I started off with slow fire using both strong and weak-handed grip. The felt recoil was very mild due to the low bore axis of the weapon. The aggressive texture kept it firmly in my hands. Accuracy was outstanding at combat ranges. When I practiced the fundamentals, my shot hit the steel.
The trigger was another story. I was pulling my first shot due to the binding, which was very frustrating. Trigger reset was very short, which was the saving grace. I had little to no issues with follow-up shots. I started to notice after 100 rounds the trigger started to feel less gritty, though the binding issue unfortunately persisted.
The flared magwell made reloads very easy to do. The magazines dropped free regardless of how dirty they got. Both the mag and slide release were very tight. I normally powerstroke on reloads, but for this session I used the slide release only for reloads. As the session progressed, the mag release and slide catch smoothed out and became easier to use. The P10C was designed to release the slide if the shooter slams the magazine during reloads. I do not like this, nor would I depend on it in dangerous situations. After 300 rounds, I called it a day and went home. Upon field stripping, the gun was cleaned and lubed. No unusual wear was found after the initial session.
For my next range session, I wanted to kick it up a notch. I ordered the Litepath chest rig from 2aholster.com. Chest-carry is my preferred method due to the comfort and versatility of the design. Some have stated the P10C is compatible with Glock 19 holsters. I had no luck with any of my holsters, so I suggest buying a holster that will properly fit the weapon.
For this session, I focused on drills to push the weapon and myself. Mozambique drills went well with the weapon. Though the trigger did cause quite a few shots to go low, into the Pelvic girdle, the low bore axis combined with the aggressive grip and short trigger reset made follow up shots very easy. Recoil on this weapon is very light compared to other makes on the market. Conducting Dozier drills, I found the sights quick to pick up while transitioning from target to target. The trigger bind was very noticeable while performing double taps, causing the first shot to go low or miss entirely, which caused a lot of frustration. The low recoil made the P10C a pleasure to shoot for all day sessions.
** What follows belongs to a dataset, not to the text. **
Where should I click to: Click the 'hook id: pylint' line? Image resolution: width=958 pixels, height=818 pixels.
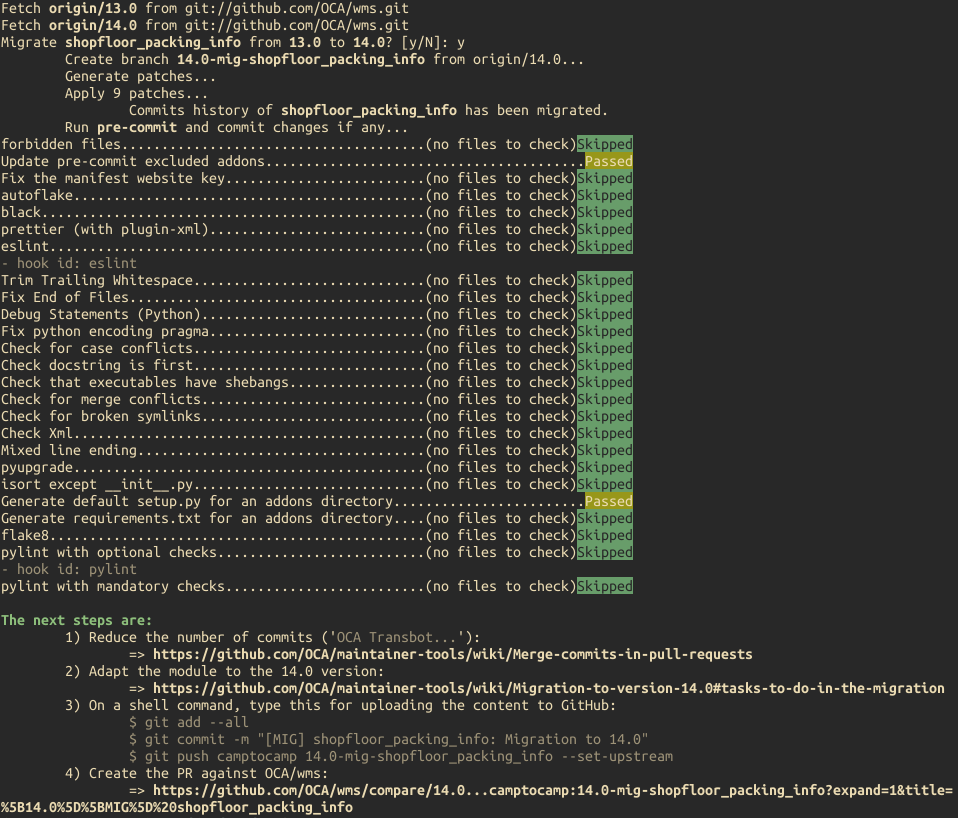point(69,569)
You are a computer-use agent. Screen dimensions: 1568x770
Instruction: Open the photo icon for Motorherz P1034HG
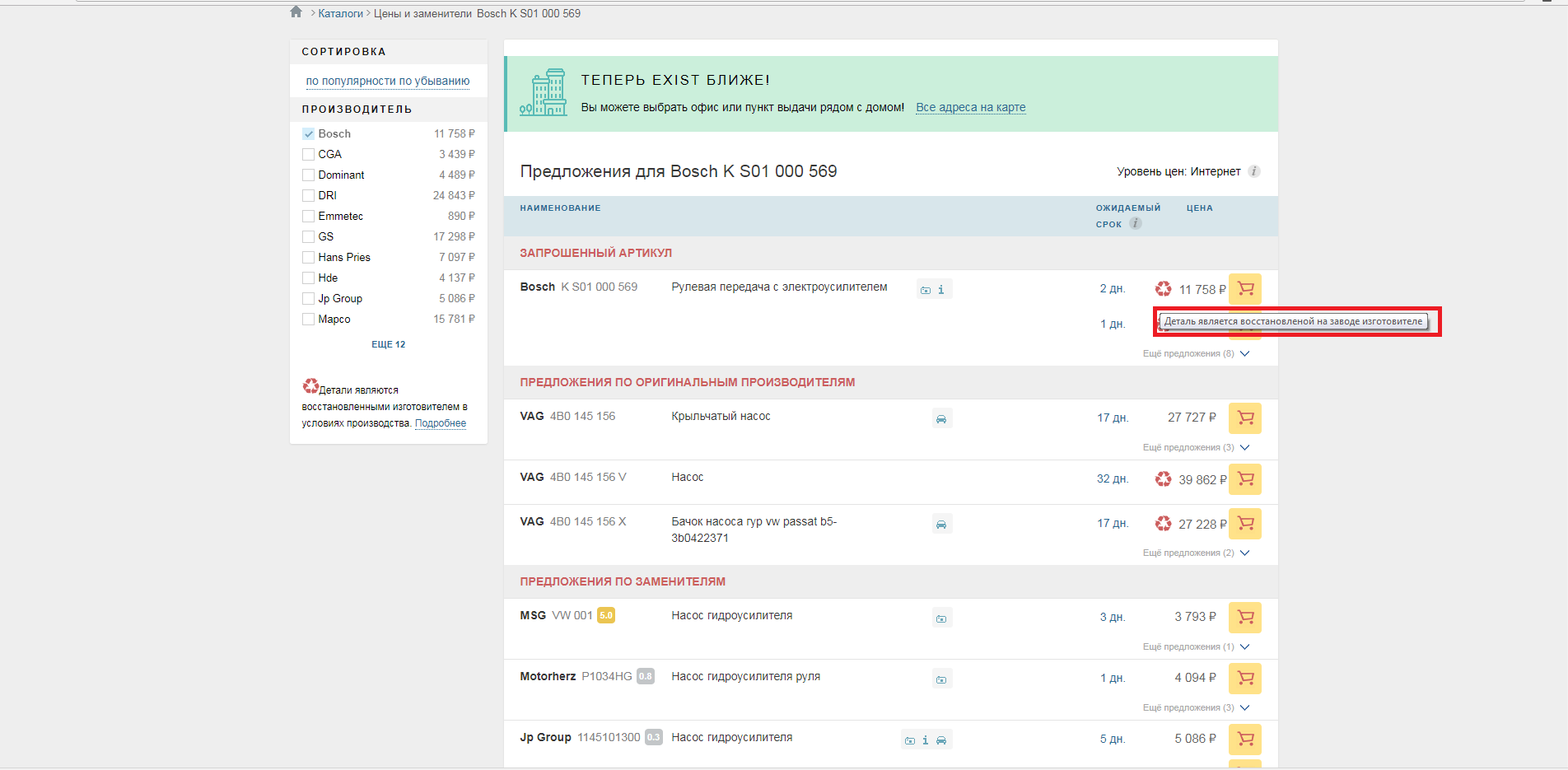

I coated my hands in mineral oil to see just how well the texturing would perform. I had no issues with control or manipulation of the weapon. Reliability wasn’t an issue with the P10C. It functioned after being dropped in sand and snow. I made numerous attempts to get it to malfunction by limp wristing. I even tried heavily rusted steel-cased ammo, which cycled with no issues. Various lights were used during testing; all fit the rail without issue. In total, 1.8k rounds were fired during the test.
Would I recommend the P10C to friends or family? No, even though the weapon was 100% reliable, the flaw in the trigger safety causing it to bind concerns me enough that I wouldn’t trust my life to it. This is a serious issue, and it needs to be corrected at the factory, as I feel it could cost someone their life in a dangerous situation.
CZ did a great job with the ergonomics and keeping the MSRP affordable. It is not the “Glock Killer” that shills in the gun media like to claim. I do feel if the trigger safety is improved, the P10C will have the potential to be a serious competitor on the market.
In memory of Chris “Nikita” Blake, Brown Water Sailor. “Proud Brave Reliable”
Greg Chabot is an Iraq Combat Veteran freelancer, writing from New Hampshire.